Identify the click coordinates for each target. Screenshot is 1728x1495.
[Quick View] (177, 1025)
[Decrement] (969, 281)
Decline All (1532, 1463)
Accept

*YOUR GOAL*
Give back each line of the material above exactly as it appears.

*WRITTEN ANSWER*
Identify the click coordinates for each target. Screenshot is 1728x1495.
[Quick View] (177, 1025)
[Decrement] (969, 281)
Decline All (1532, 1463)
Accept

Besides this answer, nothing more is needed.